> WHAT THIS TASK INVOLVES:
What lines of the data below hold "Política"? Show them.

Pixel coordinate grounding data

☆ ☆ ☆ ☆ ☆

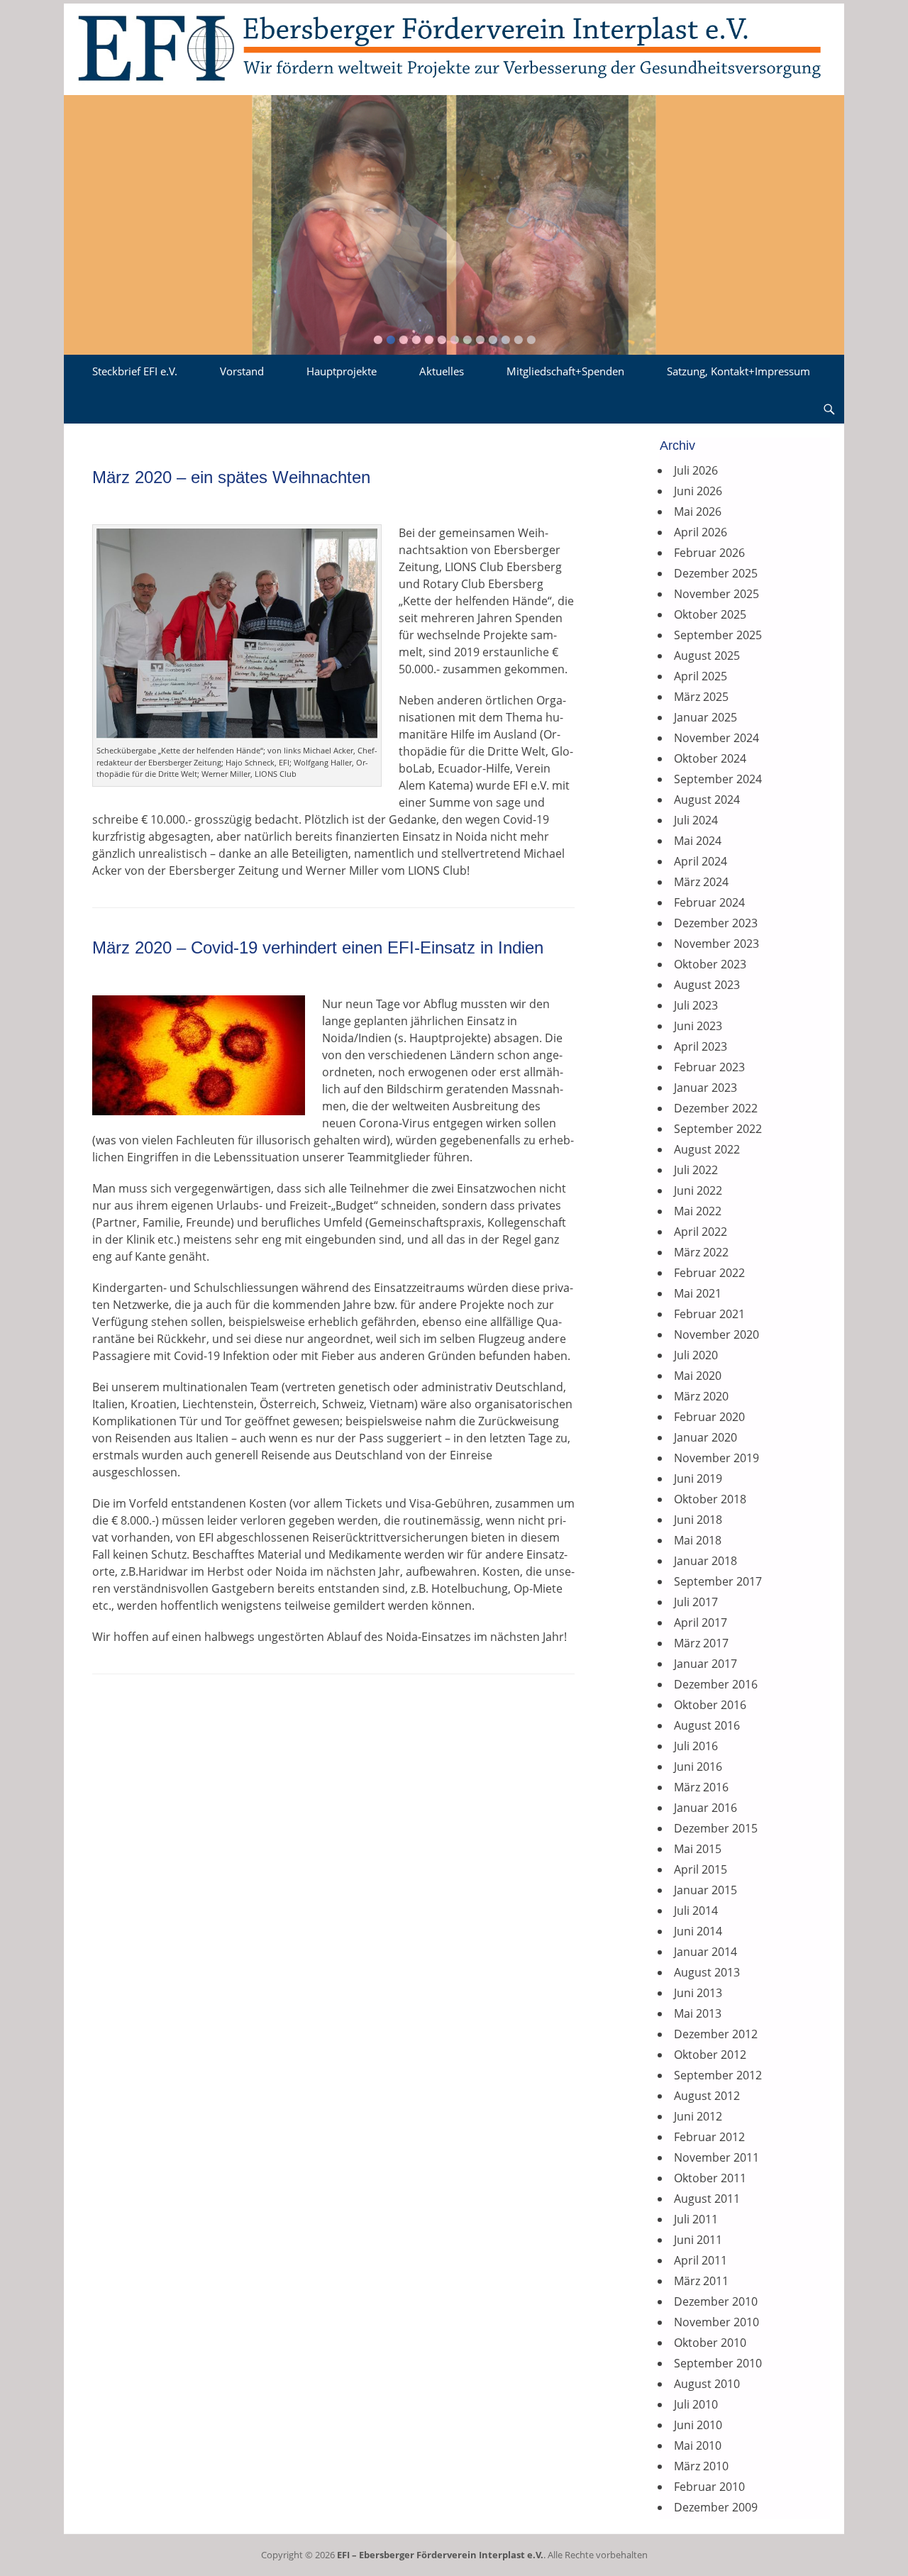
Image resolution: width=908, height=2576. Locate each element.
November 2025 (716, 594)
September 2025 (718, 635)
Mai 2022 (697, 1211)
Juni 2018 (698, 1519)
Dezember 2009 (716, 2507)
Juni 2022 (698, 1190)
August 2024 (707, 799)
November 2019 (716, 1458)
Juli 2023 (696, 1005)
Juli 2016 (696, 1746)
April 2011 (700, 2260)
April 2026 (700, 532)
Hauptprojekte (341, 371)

☆ ☆ ☆ ☆ ☆

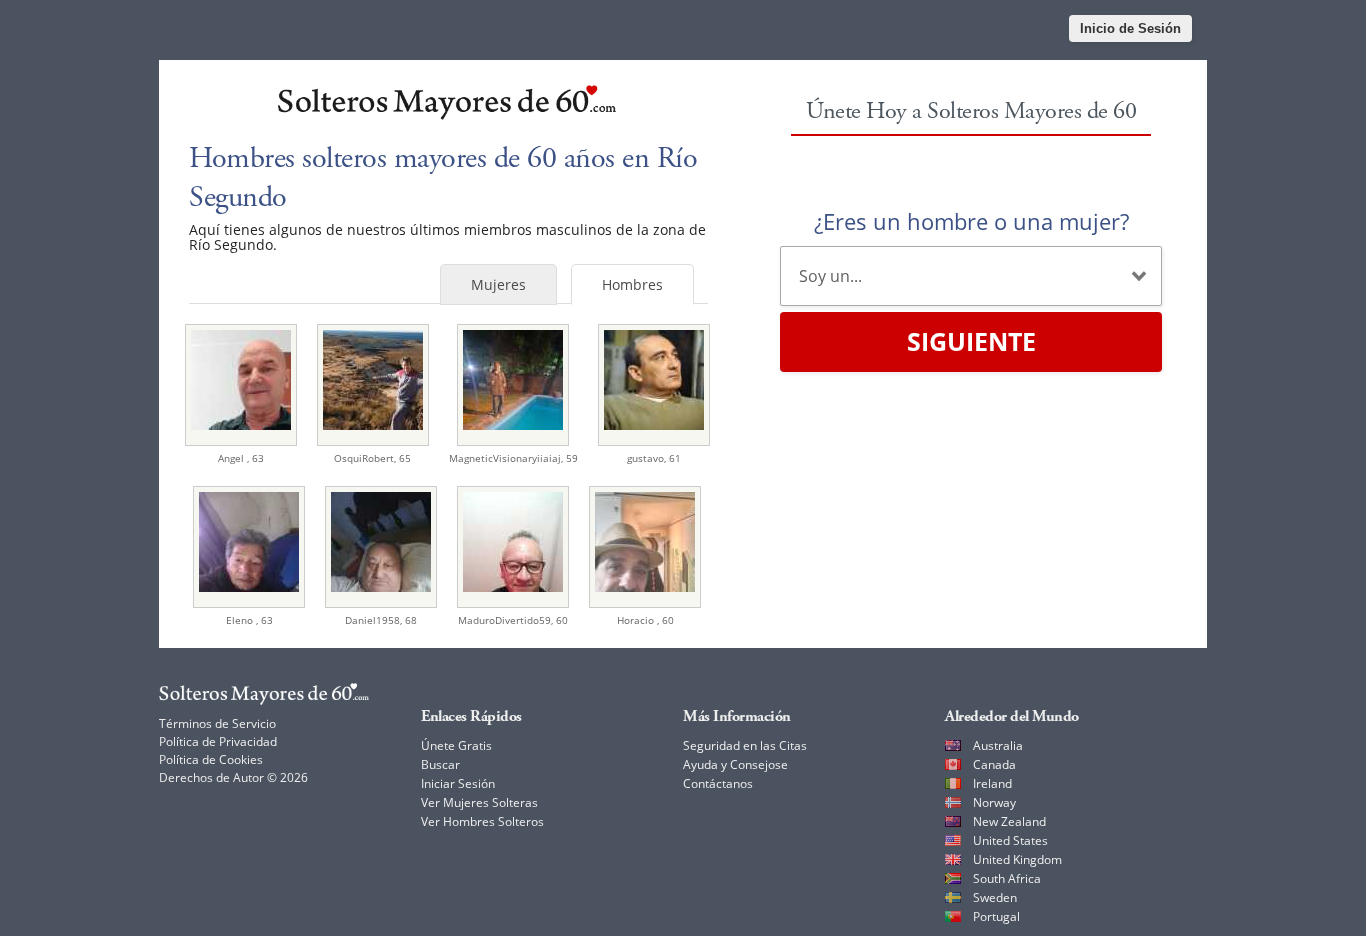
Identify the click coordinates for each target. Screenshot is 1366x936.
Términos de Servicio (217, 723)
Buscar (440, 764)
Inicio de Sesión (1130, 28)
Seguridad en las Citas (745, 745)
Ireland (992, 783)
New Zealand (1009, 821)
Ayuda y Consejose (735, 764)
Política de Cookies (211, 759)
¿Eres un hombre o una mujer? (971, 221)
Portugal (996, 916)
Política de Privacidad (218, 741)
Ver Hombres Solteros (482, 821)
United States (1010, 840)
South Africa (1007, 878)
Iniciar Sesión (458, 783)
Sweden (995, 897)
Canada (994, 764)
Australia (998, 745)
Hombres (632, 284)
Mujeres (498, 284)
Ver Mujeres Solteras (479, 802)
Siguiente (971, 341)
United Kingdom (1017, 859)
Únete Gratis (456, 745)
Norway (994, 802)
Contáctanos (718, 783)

☆ ☆ ☆ ☆ ☆

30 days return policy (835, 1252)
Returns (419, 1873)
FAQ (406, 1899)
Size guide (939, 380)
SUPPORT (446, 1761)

☆ ☆ ☆ ☆ ☆

> ANSWER:
Política de Cookies (211, 759)
Política de Privacidad (218, 741)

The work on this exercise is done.